Abstract
Insertional mutagenesis approaches, especially by T-DNA, play important roles in gene function studies of the model plant Arabidopsis thaliana. GABI-Kat SimpleSearch (http://www.GABI-Kat.de) is a Flanking Sequence Tag (FST)-based database for T-DNA insertion mutants generated by the GABI-Kat project. Currently, the database contains >108 000 mapped FSTs from ∼64 000 lines which cover 64% of all annotated A.thaliana protein-coding genes. The web interface allows searching for relevant insertions by gene code, keyword, line identifier, GenBank accession number of the FST, and also by BLAST. A graphic display of the genome region around the gene or the FST assists users to select insertion lines of their interests. About 3500 insertions were confirmed in the offspring of the plant from which the original FST was generated, and the seeds of these lines are available from the Nottingham Arabidopsis Stock Centre. The database now also contains additional information such as segregation data, gene-specific primers and confirmation sequences. This information not only helps users to evaluate the usefulness of the mutant lines, but also covers a big part of the molecular characterization of the insertion alleles.
INTRODUCTION
Insertional mutagenesis approaches by using transposable elements or Agrobacterium T-DNA, play important roles in plant functional genomics (1–4).

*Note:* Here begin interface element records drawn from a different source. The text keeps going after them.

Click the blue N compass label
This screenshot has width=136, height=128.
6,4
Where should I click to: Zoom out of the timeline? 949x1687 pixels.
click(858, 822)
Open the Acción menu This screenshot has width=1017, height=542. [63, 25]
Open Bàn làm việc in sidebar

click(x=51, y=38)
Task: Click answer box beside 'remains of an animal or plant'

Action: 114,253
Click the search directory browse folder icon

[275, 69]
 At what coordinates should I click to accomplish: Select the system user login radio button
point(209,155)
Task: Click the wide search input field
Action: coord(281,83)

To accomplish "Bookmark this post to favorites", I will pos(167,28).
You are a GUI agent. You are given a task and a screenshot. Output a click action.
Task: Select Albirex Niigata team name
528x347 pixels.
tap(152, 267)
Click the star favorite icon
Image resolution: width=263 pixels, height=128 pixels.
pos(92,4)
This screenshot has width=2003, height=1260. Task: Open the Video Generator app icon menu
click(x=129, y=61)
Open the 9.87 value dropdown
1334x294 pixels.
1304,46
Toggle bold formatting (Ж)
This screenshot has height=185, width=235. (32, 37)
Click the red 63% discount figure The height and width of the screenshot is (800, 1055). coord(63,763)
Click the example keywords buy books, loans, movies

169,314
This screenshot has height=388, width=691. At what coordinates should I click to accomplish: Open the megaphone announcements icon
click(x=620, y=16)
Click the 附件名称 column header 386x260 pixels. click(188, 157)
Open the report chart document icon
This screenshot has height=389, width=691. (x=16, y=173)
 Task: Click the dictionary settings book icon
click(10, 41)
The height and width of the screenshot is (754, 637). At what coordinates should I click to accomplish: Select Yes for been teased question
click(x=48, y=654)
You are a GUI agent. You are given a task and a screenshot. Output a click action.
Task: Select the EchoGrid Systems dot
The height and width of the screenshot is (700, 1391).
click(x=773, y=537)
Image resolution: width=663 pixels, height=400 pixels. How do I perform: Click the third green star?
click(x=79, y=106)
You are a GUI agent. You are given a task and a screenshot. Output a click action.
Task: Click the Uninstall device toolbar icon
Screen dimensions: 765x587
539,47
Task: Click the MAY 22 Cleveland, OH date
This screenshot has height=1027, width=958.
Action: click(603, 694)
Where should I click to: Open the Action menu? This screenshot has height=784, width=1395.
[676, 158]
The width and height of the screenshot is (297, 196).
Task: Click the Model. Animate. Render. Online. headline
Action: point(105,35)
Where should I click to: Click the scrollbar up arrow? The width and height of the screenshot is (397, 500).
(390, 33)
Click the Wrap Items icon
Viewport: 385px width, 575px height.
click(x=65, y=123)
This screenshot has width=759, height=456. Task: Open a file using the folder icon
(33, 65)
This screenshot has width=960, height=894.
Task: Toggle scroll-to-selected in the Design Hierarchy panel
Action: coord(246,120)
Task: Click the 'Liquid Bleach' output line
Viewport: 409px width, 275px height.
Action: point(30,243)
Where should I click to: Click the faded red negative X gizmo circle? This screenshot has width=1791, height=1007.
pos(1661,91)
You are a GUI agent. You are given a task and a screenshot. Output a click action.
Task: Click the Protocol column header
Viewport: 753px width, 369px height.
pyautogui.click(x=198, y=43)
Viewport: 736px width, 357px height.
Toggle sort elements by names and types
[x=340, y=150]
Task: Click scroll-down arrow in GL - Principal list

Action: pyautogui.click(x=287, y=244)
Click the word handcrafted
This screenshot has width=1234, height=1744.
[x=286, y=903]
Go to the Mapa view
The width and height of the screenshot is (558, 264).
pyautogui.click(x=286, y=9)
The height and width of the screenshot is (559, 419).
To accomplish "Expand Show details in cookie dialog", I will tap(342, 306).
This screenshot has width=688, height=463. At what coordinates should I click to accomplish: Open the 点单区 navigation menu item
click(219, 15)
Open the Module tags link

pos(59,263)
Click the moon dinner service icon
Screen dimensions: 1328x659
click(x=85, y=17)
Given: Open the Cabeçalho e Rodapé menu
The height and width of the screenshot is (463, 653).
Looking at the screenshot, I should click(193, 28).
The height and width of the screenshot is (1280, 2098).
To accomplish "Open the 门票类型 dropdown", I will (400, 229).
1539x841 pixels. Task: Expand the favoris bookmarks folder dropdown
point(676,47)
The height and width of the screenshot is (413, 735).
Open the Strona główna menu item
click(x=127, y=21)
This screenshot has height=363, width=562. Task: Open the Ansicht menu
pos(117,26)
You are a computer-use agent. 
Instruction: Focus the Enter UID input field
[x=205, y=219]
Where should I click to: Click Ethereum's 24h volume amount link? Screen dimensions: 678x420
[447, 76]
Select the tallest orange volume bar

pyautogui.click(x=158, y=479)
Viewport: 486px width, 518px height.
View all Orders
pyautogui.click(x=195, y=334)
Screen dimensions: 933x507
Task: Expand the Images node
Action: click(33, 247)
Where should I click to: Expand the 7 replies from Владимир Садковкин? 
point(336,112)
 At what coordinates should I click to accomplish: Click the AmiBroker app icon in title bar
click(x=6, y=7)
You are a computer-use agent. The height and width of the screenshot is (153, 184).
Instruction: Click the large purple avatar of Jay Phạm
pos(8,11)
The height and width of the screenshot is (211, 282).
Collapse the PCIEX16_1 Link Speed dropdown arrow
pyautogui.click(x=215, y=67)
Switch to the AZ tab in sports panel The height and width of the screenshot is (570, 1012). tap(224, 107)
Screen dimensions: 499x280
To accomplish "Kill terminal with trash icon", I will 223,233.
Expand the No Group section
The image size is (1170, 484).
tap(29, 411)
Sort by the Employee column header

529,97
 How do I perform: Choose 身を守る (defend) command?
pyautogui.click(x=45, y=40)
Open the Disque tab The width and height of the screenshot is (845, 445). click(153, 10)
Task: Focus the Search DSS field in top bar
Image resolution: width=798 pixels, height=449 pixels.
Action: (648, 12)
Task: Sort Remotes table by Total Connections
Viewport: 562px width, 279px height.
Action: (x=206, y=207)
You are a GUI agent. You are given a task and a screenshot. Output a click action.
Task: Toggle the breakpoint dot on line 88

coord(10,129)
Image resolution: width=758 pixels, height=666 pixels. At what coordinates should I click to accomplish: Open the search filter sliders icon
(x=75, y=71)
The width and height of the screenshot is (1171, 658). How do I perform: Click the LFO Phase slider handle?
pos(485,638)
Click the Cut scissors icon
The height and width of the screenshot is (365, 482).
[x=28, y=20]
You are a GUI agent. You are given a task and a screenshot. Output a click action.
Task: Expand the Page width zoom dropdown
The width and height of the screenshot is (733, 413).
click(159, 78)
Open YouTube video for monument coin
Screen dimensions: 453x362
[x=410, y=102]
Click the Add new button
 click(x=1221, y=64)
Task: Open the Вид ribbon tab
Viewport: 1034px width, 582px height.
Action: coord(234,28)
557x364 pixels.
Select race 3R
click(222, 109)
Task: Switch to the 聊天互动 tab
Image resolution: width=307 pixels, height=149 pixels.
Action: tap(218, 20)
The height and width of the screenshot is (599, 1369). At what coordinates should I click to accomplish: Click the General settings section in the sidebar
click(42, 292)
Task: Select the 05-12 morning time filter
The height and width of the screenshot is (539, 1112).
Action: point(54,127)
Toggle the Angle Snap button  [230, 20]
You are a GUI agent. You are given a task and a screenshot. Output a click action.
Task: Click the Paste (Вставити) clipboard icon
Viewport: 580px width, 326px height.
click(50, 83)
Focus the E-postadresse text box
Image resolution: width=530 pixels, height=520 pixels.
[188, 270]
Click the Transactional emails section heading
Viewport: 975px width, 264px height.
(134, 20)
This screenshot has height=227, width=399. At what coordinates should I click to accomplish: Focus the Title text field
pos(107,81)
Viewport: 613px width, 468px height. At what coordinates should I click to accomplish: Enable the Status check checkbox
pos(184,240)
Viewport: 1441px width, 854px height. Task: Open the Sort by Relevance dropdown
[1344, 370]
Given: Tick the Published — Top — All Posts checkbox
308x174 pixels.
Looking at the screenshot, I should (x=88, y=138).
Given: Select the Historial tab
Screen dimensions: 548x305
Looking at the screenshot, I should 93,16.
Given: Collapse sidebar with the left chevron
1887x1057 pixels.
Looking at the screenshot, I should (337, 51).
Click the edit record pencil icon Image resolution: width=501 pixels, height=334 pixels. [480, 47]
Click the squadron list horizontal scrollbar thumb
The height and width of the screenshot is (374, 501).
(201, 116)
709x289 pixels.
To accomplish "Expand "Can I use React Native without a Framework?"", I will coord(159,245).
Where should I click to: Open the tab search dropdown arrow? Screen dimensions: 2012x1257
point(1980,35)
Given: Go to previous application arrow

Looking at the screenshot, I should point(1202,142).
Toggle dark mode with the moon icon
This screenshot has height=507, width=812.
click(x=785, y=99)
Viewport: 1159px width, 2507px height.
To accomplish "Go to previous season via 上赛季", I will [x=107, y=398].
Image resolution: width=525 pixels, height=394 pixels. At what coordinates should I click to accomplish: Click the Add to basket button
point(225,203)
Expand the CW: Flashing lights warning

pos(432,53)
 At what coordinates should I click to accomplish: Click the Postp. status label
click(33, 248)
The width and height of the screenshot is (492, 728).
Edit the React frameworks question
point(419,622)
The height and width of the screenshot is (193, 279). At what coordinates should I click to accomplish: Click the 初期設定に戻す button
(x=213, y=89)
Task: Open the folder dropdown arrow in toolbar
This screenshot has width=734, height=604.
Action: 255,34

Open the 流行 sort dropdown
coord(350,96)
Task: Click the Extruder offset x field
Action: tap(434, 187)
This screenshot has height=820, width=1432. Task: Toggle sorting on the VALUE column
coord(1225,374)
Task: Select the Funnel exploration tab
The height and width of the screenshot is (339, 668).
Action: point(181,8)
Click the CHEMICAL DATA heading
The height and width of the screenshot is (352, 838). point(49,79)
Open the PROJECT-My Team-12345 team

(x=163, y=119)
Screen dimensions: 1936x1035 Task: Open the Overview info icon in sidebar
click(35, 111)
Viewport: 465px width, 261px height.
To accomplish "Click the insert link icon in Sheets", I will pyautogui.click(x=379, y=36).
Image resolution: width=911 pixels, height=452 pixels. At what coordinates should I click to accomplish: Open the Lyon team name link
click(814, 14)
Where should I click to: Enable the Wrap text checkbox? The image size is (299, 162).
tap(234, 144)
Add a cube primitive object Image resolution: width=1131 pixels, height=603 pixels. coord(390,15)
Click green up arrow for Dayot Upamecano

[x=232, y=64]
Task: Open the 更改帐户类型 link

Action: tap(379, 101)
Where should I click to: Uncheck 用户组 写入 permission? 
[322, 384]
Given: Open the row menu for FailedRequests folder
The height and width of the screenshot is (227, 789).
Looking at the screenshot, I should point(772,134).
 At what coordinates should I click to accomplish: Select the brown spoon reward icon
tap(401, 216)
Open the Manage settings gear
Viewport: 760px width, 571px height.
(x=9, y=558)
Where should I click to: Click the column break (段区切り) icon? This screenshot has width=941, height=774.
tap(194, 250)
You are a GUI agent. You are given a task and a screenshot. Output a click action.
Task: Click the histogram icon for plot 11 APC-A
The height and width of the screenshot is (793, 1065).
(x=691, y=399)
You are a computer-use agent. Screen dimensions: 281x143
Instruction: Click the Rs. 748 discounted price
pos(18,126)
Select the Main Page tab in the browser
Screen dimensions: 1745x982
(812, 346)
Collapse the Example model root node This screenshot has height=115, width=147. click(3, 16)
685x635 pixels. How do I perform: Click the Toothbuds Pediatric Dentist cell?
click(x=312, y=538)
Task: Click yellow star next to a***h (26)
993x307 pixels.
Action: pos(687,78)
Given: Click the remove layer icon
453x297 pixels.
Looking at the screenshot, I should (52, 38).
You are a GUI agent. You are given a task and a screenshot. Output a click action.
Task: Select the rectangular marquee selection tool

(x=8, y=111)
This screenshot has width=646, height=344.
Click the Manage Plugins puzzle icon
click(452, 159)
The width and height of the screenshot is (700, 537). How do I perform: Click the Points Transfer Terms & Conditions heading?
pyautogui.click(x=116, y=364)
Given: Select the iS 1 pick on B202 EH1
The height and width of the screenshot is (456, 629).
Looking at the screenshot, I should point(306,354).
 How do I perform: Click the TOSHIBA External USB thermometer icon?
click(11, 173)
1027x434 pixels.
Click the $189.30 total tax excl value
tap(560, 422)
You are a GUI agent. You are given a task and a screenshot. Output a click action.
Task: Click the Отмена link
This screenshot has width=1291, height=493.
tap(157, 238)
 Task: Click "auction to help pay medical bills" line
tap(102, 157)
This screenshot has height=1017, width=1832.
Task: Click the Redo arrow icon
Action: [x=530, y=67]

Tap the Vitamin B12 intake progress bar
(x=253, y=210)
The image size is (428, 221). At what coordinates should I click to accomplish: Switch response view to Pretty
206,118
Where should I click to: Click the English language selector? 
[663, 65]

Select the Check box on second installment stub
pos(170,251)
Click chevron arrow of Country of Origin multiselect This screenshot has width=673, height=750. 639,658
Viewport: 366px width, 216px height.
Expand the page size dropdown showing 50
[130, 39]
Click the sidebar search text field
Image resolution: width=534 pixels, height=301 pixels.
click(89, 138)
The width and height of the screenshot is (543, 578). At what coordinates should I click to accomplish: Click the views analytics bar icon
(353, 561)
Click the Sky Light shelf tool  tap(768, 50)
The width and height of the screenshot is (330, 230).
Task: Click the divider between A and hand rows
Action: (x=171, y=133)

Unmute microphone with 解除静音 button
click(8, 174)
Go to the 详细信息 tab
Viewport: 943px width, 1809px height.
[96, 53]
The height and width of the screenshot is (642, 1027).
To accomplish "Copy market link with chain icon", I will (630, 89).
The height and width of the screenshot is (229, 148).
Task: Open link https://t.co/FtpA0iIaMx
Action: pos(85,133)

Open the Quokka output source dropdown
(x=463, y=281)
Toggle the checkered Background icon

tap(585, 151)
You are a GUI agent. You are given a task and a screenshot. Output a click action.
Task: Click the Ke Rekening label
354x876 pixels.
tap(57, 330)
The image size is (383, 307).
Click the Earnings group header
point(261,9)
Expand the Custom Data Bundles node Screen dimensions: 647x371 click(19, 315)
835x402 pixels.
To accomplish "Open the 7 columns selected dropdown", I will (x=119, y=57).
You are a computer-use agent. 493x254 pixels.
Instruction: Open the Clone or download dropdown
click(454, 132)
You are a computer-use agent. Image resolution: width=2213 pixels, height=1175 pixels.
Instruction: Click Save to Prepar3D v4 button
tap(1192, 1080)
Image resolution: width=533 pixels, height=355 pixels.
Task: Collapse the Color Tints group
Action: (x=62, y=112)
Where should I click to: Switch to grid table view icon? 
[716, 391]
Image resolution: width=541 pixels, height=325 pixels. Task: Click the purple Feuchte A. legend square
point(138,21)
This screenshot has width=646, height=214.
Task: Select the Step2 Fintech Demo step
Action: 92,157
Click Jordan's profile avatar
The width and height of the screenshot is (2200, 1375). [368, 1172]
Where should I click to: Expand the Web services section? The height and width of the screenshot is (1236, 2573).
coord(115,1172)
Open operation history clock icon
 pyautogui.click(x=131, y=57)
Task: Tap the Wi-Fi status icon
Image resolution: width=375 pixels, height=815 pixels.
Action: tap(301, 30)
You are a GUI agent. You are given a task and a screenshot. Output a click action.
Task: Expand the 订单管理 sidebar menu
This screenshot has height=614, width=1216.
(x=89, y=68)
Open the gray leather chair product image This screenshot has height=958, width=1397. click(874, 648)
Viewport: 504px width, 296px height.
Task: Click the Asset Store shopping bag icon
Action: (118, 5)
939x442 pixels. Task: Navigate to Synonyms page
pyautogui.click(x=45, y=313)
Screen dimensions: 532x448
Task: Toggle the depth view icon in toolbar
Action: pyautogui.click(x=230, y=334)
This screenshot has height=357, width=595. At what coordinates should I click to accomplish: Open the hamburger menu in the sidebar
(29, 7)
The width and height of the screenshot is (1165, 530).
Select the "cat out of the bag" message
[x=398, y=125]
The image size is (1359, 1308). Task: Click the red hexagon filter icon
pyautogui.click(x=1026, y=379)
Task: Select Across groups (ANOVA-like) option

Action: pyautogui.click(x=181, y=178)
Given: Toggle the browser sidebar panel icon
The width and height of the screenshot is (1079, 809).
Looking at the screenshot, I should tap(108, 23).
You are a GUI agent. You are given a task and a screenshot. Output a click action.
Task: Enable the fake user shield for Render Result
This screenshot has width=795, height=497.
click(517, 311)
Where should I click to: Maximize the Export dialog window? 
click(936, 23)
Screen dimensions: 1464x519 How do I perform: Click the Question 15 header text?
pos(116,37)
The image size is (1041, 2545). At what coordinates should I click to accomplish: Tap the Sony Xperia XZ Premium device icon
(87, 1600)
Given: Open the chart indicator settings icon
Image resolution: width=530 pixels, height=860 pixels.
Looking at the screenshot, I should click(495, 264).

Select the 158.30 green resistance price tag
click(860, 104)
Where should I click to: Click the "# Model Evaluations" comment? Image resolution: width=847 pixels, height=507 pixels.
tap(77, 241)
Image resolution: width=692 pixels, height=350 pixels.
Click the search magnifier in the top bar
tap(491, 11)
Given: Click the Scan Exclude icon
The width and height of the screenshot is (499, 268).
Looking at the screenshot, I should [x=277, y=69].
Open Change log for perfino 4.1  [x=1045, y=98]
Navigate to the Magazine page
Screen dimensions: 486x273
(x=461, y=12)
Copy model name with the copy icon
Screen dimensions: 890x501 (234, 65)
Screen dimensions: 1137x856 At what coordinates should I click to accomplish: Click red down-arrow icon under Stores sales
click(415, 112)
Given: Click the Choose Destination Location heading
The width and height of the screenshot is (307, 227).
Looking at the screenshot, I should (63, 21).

The use of T-DNA as an insertional mutagen has several advantages (3,4). T-DNA integration results in stable mutations in the genome, as opposed to transposons which often excise after integration. Also, the low number of insertions per transformant significantly reduces the additional work required to remove unwanted mutations. The development of a simple in planta Agrobacterium transformation method for Arabidopsis thaliana allowed the high-throughput production of T-DNA insertion mutants in this model plant (5,6). A number of large T-DNA mutagenized A.thaliana populations have been generated that are intensively used for gene function search studies and other reverse genetics experiments (7–11). Initially, these populations were screened for the desired insertion mutants in the gene of interest by PCR. The PCR was performed with a gene-specific primer and a T-DNA-specific primer on DNA templates from large pools of mutant plants. The identification of a specific PCR product indicated the existence of a T-DNA insertion in the gene of interest, and the respective mutant was then identified by pool deconvolution. An alternative strategy, which gained popularity in recent years, was to amplify the DNA fragments flanking the T-DNA insertion sites of individual plants with special PCR-based methods, and to sequence-characterize the various insertion alleles. When the whole genome sequence of the species is available, the resulting Flanking Sequence Tags (FSTs) can be mapped to the pseudo-chromosomes and indexed in databases. As a result, the screening for a mutant insertion allele of a given gene is simplified to a search for the corresponding FST in the database. Obviously, the number of insertion mutants and FSTs in the database should be large enough to allow most of the genes being covered (3).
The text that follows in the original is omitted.